Jay W. Junker

Traditional and Popular Music

Jay W. Junker Traditional and Popular Music University of Hawaii

Jay W. Junker teaches traditional and commercial music in the ethnomusicology program. Courses include Music in Modern America, which he inherited from his mentor and frequent collaborator, Ricardo D. Trimillos, and A History of Rock & Roll, which he developed for the department in 1991. Open to all majors, Junker’s courses examine music as creative expression, commercial enterprise and meaningful cultural event. They tend to focus on issues relating to cultural preservation, cultural exchange, artistic innovation and the effects of technology. Junker’s favorite positive student evaluation, so far, is: “Jay is perfect and has no flaws.” His favorite negative student evaluation, so far, is: “This class was way too hard. He even made us go to the library.”

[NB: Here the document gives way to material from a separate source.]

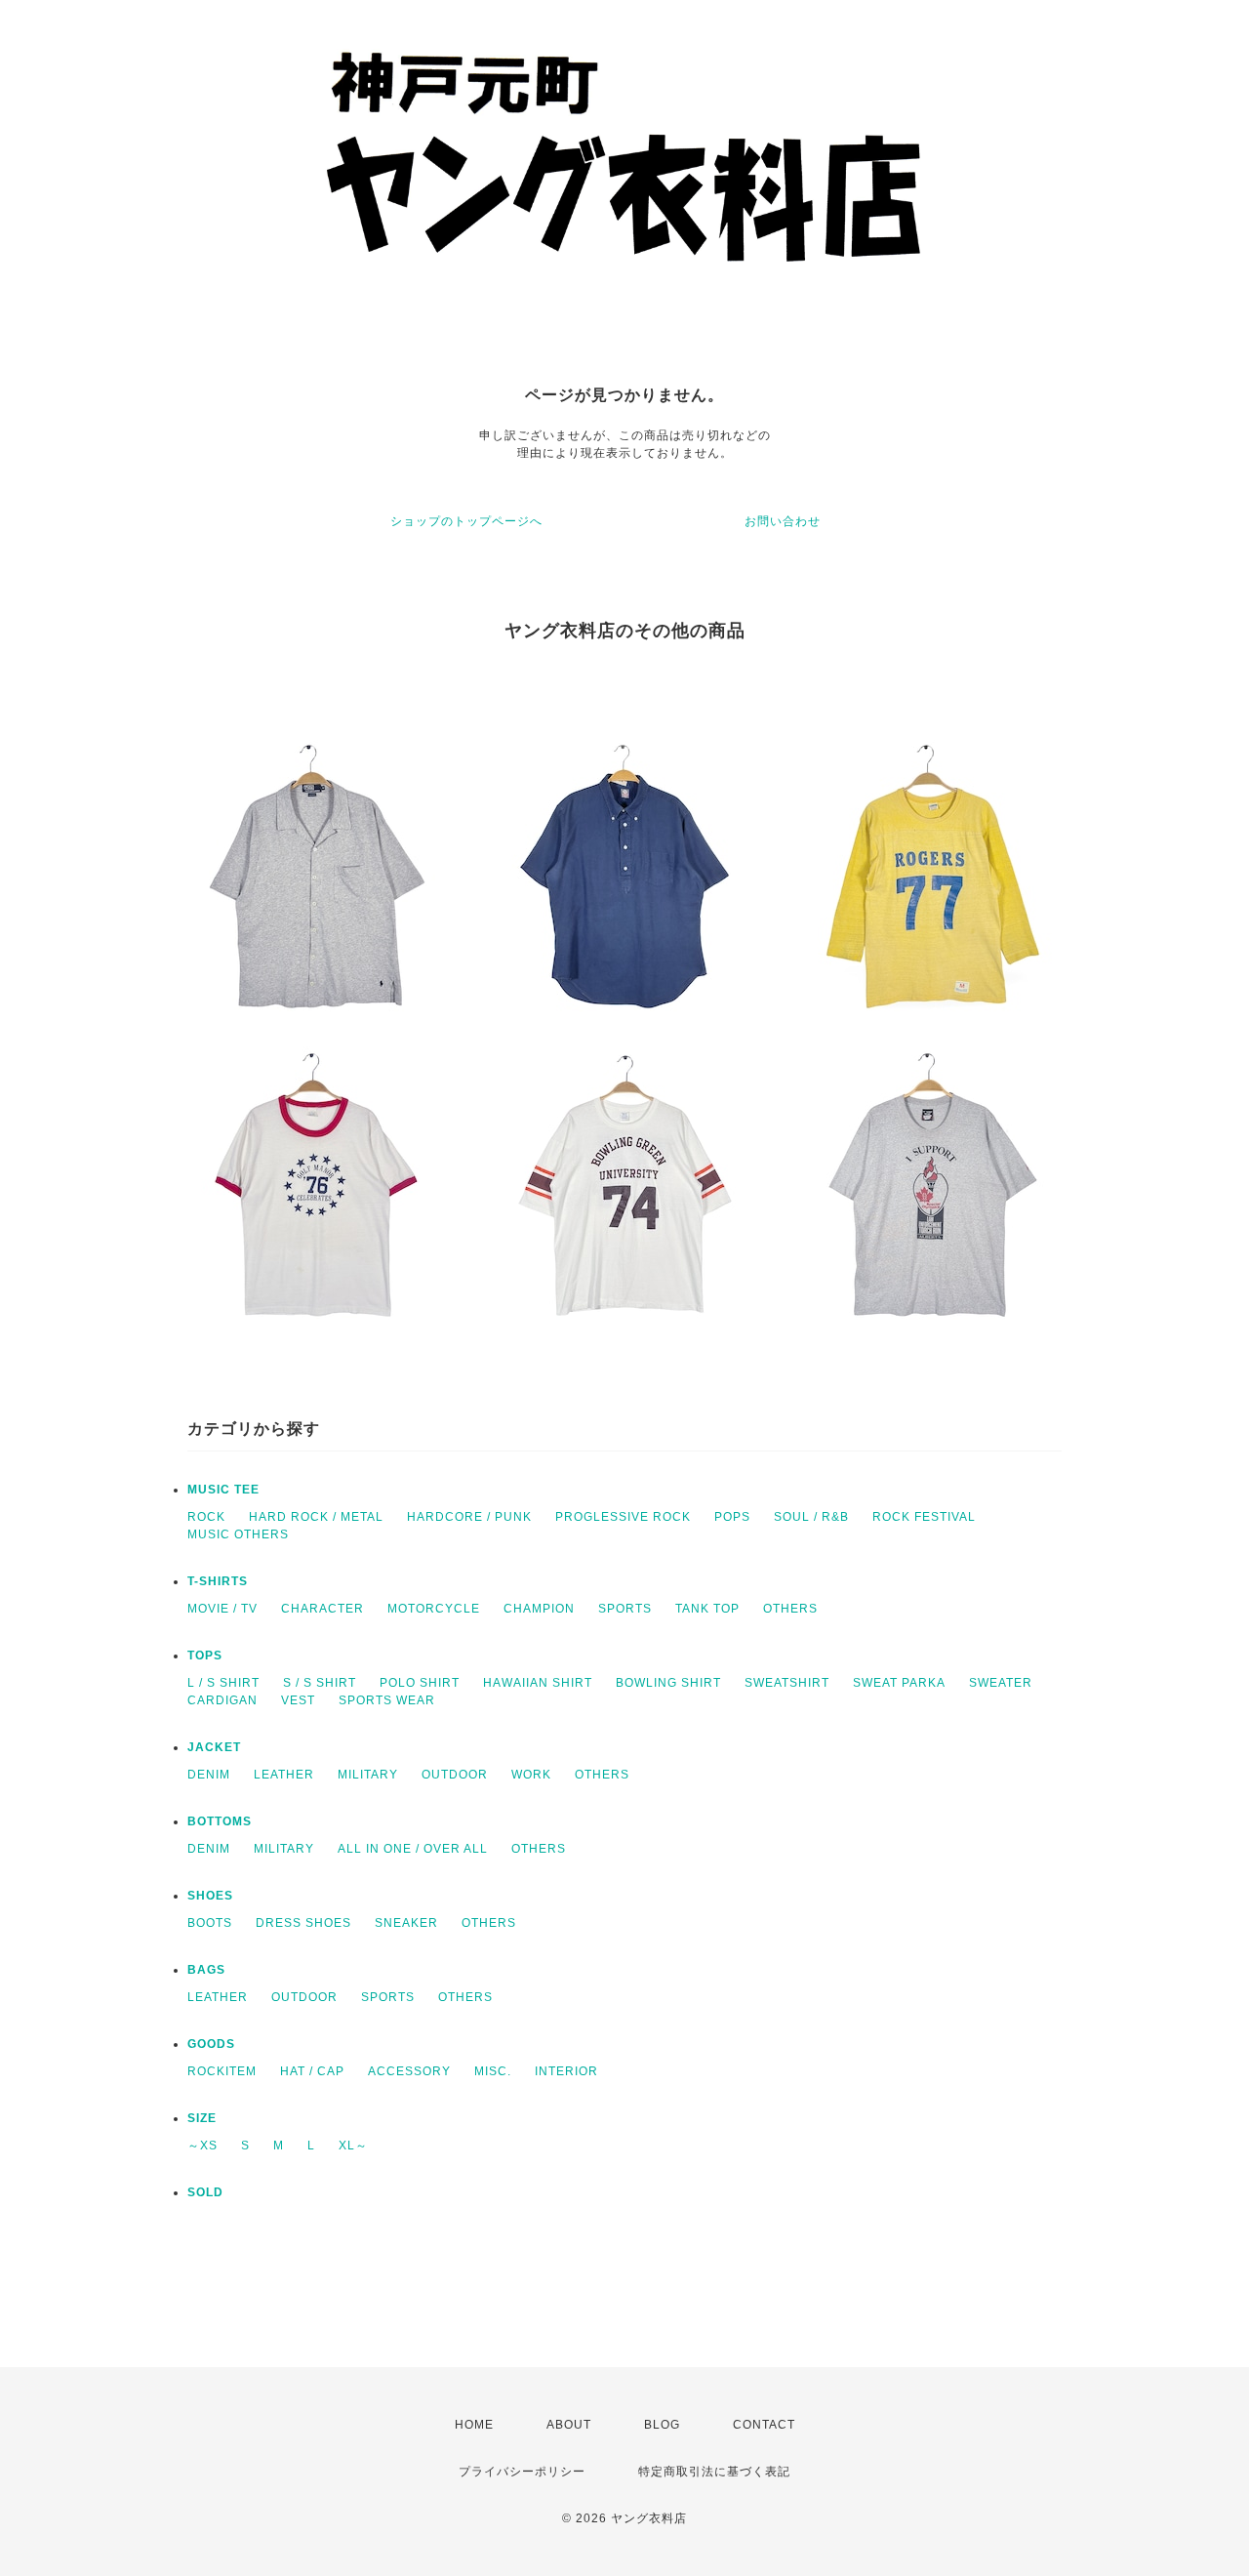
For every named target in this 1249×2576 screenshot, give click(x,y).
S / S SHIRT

Outside the university, Junker enjoys documenting and promoting traditional musicians. He produces (with Stuart Yamane) a television series, Na Mele, for public television; organizes concerts for the Honolulu Academy of Arts; produces albums of traditional Hawaiian music for the Mountain Apple label; and sets up concert tours for local musicians to Europe. With pianist George Winston, Junker writes the extensive liner notes for the slack key masters series of albums on the Dancing Cat label. He has written and produced a number of video documentaries, including Ku`u Home: Hawaiian Songs of Home, and served as music consultant for numerous other productions. Radio programs he has created include Na Mele O Hawai`i (co-hosted with Haunani Apoliona), Pacific Visions (hosted by Keali`i Reichel); Musics of Hawai`i, and, for ten years, the Hawaiian Boogie series on Hawai`i Public Radio, which explored and celebrated links between blues, country, jazz, pop, gospel and related styles from around the globe.

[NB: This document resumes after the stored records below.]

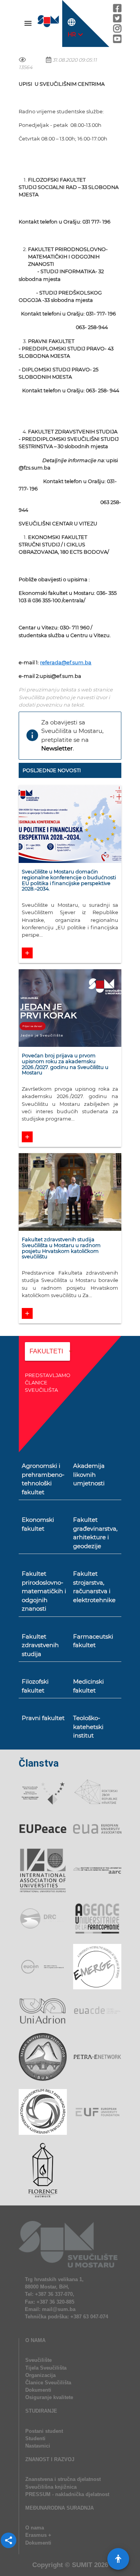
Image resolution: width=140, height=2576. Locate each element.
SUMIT (82, 2565)
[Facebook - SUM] (117, 10)
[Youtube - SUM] (117, 40)
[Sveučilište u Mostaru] (48, 25)
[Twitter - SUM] (117, 20)
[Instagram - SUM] (117, 30)
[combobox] (47, 1357)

Junker has contributed articles on a wide range of musical subjects to local, national and international publications, including Billboard, Musician and others. He has served as a consultant to the Smithsonian Institution, the Hawai`i State Foundation on Culture and the Arts, the BBC; Channel Four UK; NHK; National Public Radio; and others. Two of his favorite sayings, which he manages to work into lectures every semester, are “Music is never made in a vacuum” and “America’s music is more democratic than America’s people.”